Thursday, April 9, 2009

Un.

Living in a relatively small town (one whom outsiders would consider to be that of a country town) brings with it its own labels. It becomes extremely difficult to try to deal with your own illness and perceptions of yourself, let alone attempting to deal with the prejudice and stigma of the society we are in.

In the eyes of the few who know of my life so far, I am considered to be one of the lucky ones. I am currently a suicide survivor. No one ever knew the extent of the pain and mayhem that occurs daily within my head. Twenty-four hours a day, three six five days a year - with no break, no chance to recharge.

I have suffered from depression since gosh knows when. I remember in primary school thinking ‘no one would miss me. What good is a fat tub of lard to anyone?’. My lacking self esteem was not helped by what my father said he thought of me, not to mention the kids at school, or even my own brother. I remember thinking, how easy it would be to wander to the train lines and just stay there; or how easily accessible household poisons were.

By the time I had reached around 12 or 13 things had gotten to the point where I felt I had no choice or no way out than to self harm. I would sit against my door, cutting, burning, whatever would give me the feeling that I was alive; that I felt something, anything.

Once I reached high school things only became worse. I went to a high school where I knew no one, and being the ‘oddball’ that I was/am, found it very hard to make friends. For the first six months or so I had no one. I would sit on my own pretending everything was fine, even though it clearly wasn’t. I found it hard to concentrate, and had teachers pressuring me to make friends, to ‘fit in’ with the others. Voicing that I prefer to be on my own did nothing, as this isn’t the mould they wanted. It wasn’t the ‘norm’ to be anti-social, so I had to change. Teachers thought I had a fairly bad attitude. I hated school. I hated myself. I hated coming home just to have another fight with mum about how I wasn’t trying, I wasn’t applying myself. It was all being done for attention, or so it was in their eyes.

From there on, I knew I could do the work (and at times I showed them I could), but from there on I was simply the trouble maker who was doing it for attention. I was known as the funny fat one, or the fat friend. At one point I was even the fat little sister. As my self esteem continued to decrease things only got worse as I moved onto drugs to ‘help me concentrate as well as stimulate weight loss’.. I liked myself more when I was on speed, I really did. I was on top of the world, and feeling worthless seemed a thing of the past. I was finally out of the black hole that had originally lead to the self harm – until I had the inevitable come down afterwards.
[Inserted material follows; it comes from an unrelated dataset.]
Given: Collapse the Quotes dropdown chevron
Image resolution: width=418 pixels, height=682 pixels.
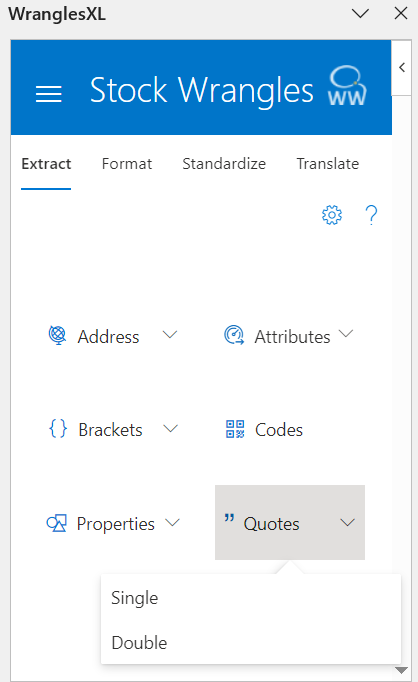Looking at the screenshot, I should [347, 522].
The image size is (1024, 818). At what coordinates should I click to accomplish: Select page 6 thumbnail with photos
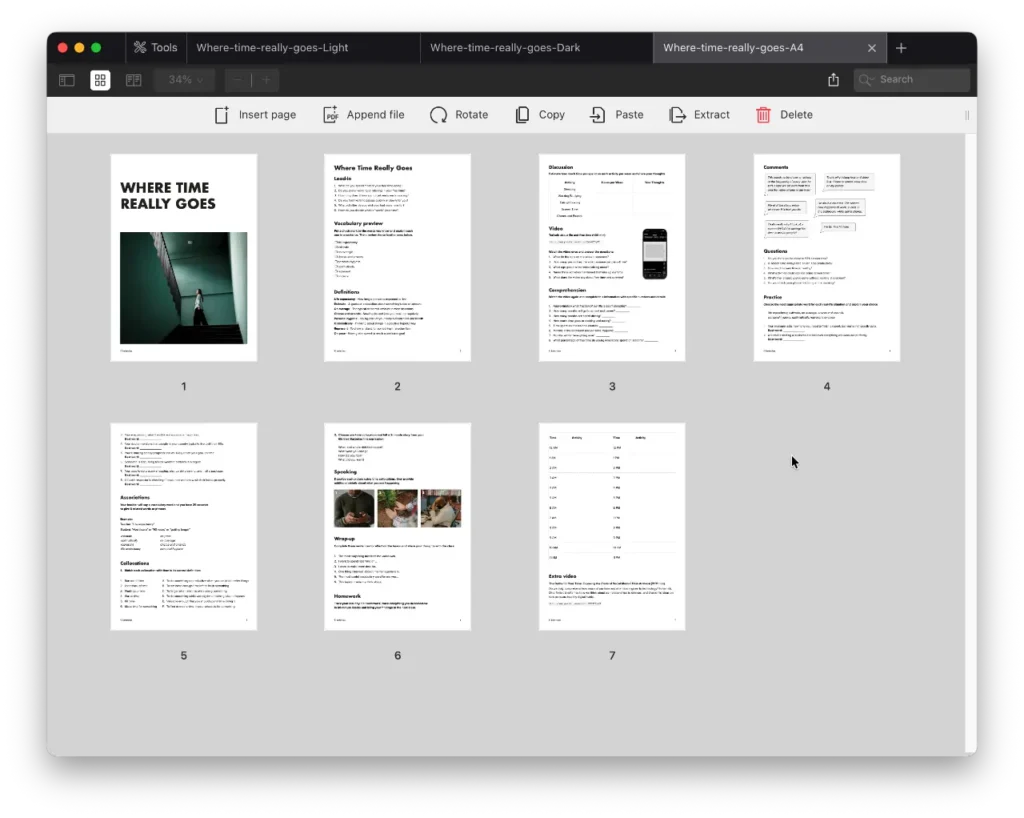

Mum just thought I was overweight and lazy, when really I didn’t want to leave the house and do things as I had no motivation. I felt like there was no point in doing things. Not unless I had snorted something to get me going could I get out of that black hole that I had been in for so long.

By the time I had reached year 10 I had already acquired a drug habit of both valium and speed. It wasn’t unusual for me to have ‘a beer and a line’ for recess, and again for lunch. I felt I couldn’t function without it. I couldn’t be happy, or be motivated without it. My grades had indeed improved to show this, while others thought I had just ‘cleared my head’. How wrong they were.
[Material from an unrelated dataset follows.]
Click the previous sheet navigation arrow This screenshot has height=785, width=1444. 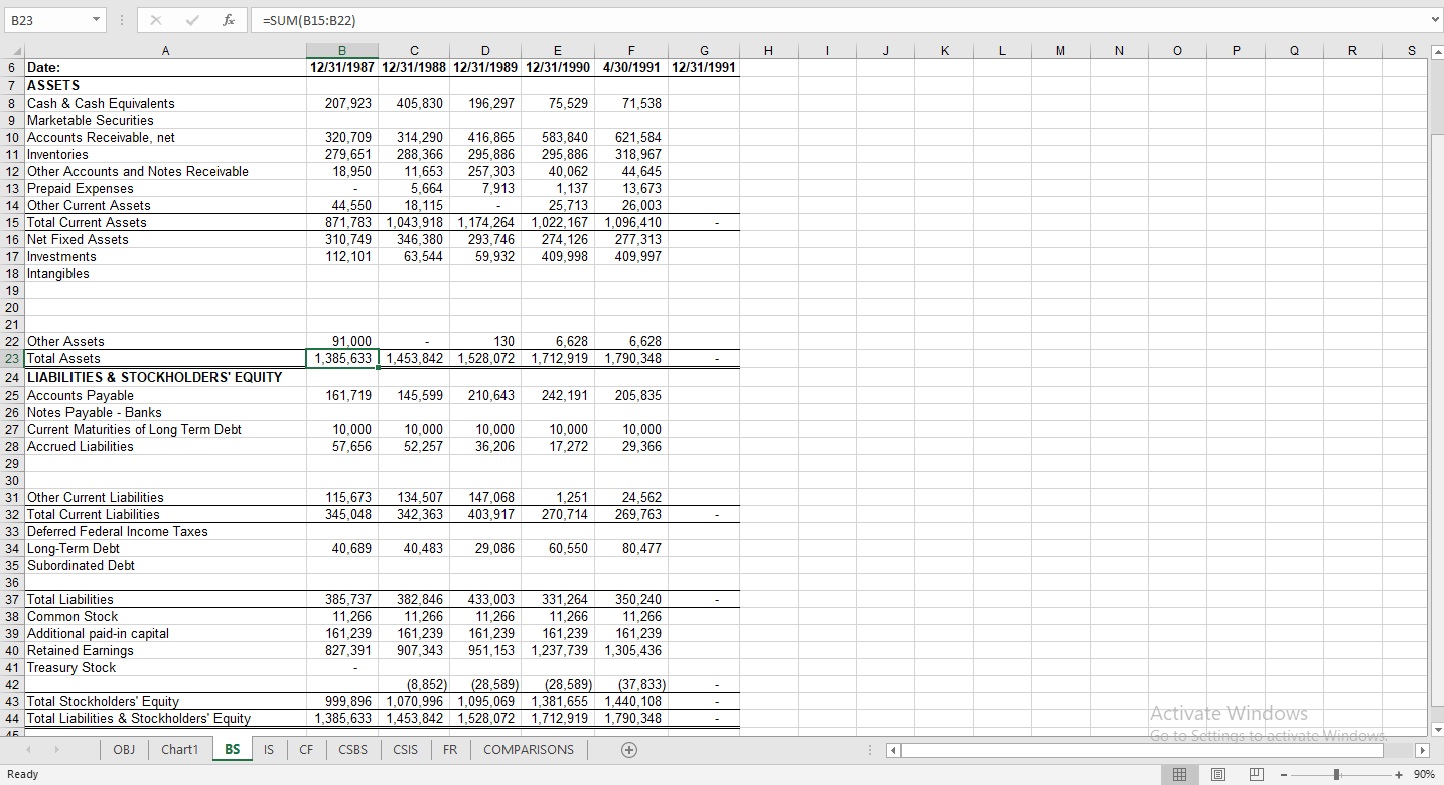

Sometimes whilst self harming, I could hope and wish that someone, anyone would find me. I thought that if they did at least they would realise that I need help. I thought at the time that it would be much better than asking for the help, asking for help is a sign of weakness and would show to everyone that I was only doing it for attention. At the same time I was thankful that no one ever did find me, it gave me the chance to ‘feel alive’, like I had wanted oh so much.

Depression is not just an attitude problem. The young can suffer just as much as older people. Depression is not just a part of growing up. It's an illness that will not fix itself by 'getting a job', 'finding yourself' or just ‘snapping yourself out of it’.

Sometimes I would think that I need to work out how long I really wanted to go on, how long I really wanted to live so I could hurry up and do it so as to stop wasting everyone’s time. Then I would think, waste of time everyone’s time? No one ever knew I existed.